Je voudrais bien me souvenir de ce spectacle de David Lescot que j’ai vu la semaine dernière à la 3e Biennale des Écritures du Réel (2 au 26 mars) à Marseille, car il apporte des éléments de réponse à des questions importantes : quelle forme littéraire peut prendre le souvenir ? Quelle forme artistique peut permettre au témoignage d’advenir ?

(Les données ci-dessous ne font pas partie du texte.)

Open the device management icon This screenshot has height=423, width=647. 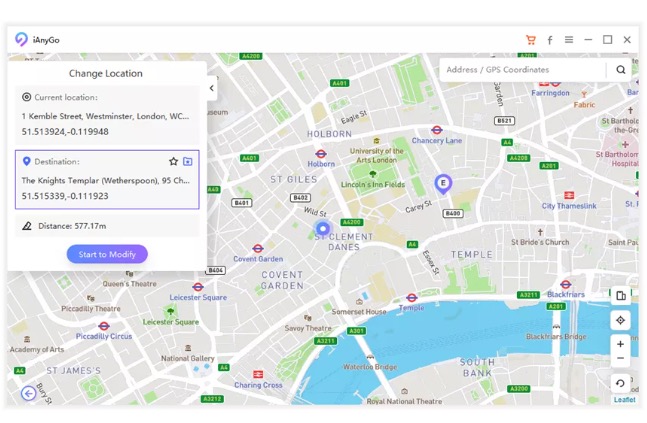(620, 296)
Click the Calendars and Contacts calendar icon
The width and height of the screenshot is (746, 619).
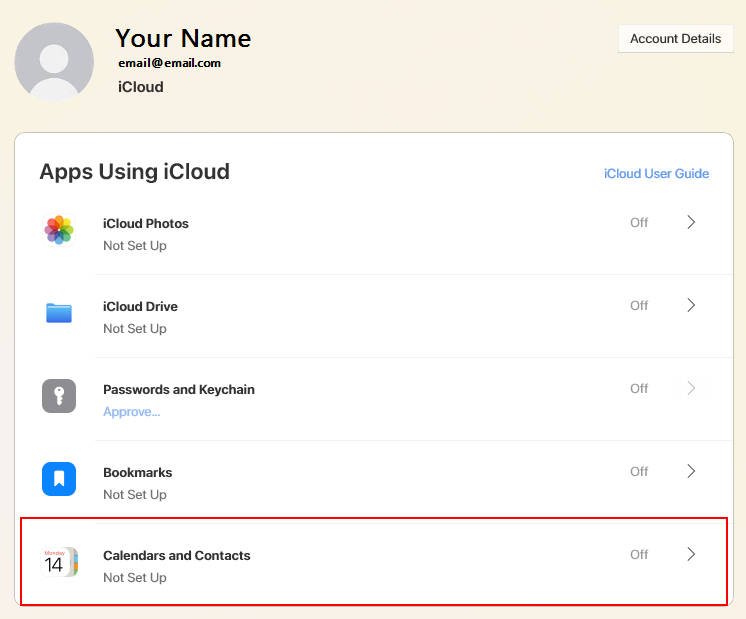click(59, 562)
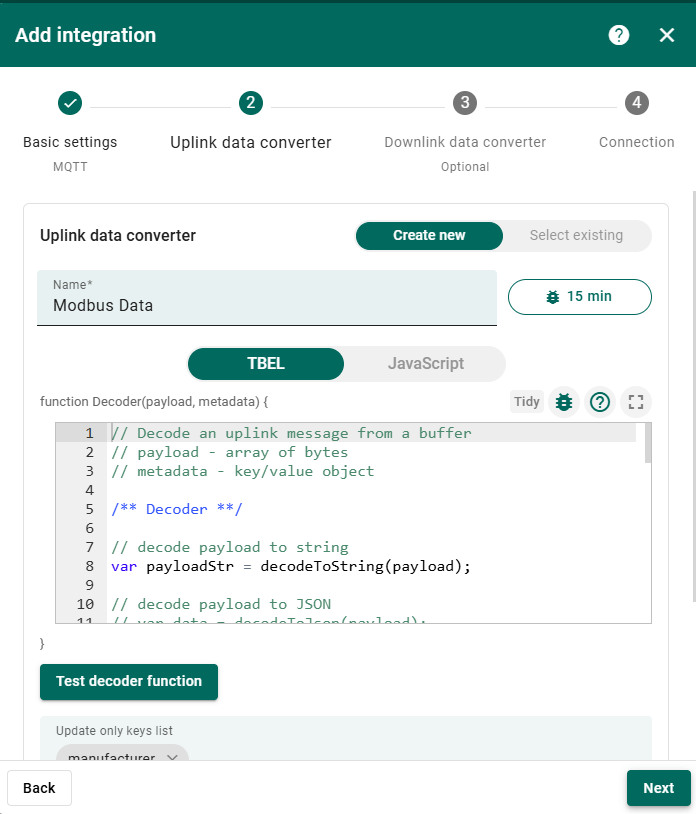
Task: Remove the manufacturer key chip
Action: [x=173, y=757]
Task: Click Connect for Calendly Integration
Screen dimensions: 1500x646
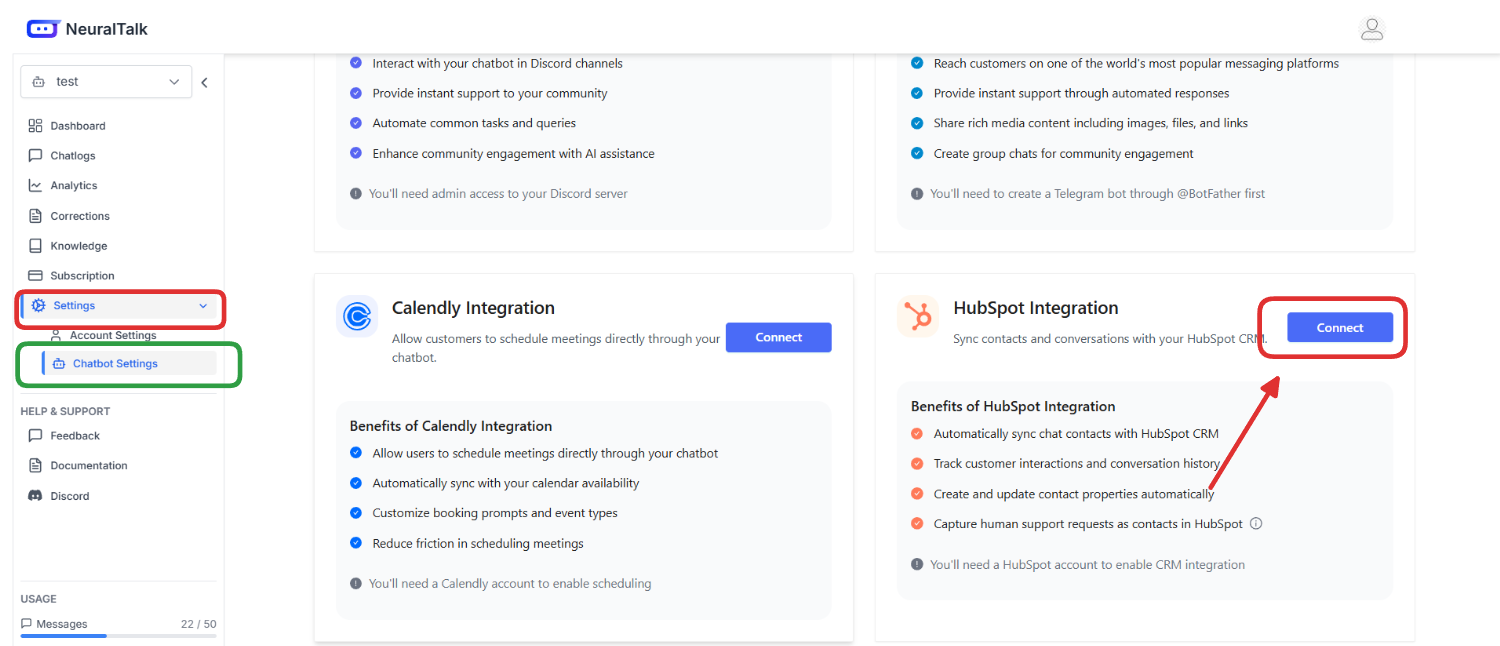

Ceux qui restent de David Lescot à la Biennale des Écritures du réel

Le Témoignage de survivants du ghetto de Varsovie

Car se souvenir, témoigner, ça ne va pas de soi. Loin de là. Ceux qui restent met en scène deux comédiens, Antoine Mathieu et Marie Desgranges, qui interprètent les récits de deux survivants juifs du ghetto de Varsovie, Paul Felenbok et sa cousine Wlodka Blit-Robertson. À la fin de la représentation, Paul Felenbok, présent dans la salle, a expliqué ne pas avoir pu raconter son histoire pendant 60 ans. Son témoignage était empêché. La médiation permise par le théâtre document de David Lescot l’a finalement fait advenir. Car le spectacle est le résultat du passage du récit des survivants par plusieurs états : des premiers textes écrits par Paul Felenbok et Wlodka Blit-Robertson à leurs paroles recueillies pendant les entretiens, à la retranscription de ceux-ci à l’écrit, à leur interprétation par les comédiens. Et finalement au partage avec le public.

Un théâtre document

Ceux qui restent raconte l’enfance de Paul Felenbok et de Wlodka Blit-Robertson dans le ghetto de Varsovie, puis leur évasion et enfin les directions qu’ont prises leurs vies. Dans l’introduction du livre des entretiens (éditions Gallimard), David Lescot explique : « (...) malgré la guerre, malgré la mort qui était partout, l’enfant était resté un enfant. » En proposant du théâtre document, le metteur en scène a choisi de rester au plus près de ces souvenirs d’enfance et de l’expérience vécue. Il n’a donc pas réécrit les entretiens. Mais il a mis en place un dispositif permettant aux comédiens de restituer les récits dans un ordre chronologique (chacun racontant tour à tour à l’autre une partie de son histoire). Constitués d’anecdotes et de moments précis, les témoignages relatent la vie quotidienne pendant la guerre. Et, portés par les comédiens, ils n’ont besoin d’aucune argumentation, ils se suffisent à eux-mêmes, ils sont le document.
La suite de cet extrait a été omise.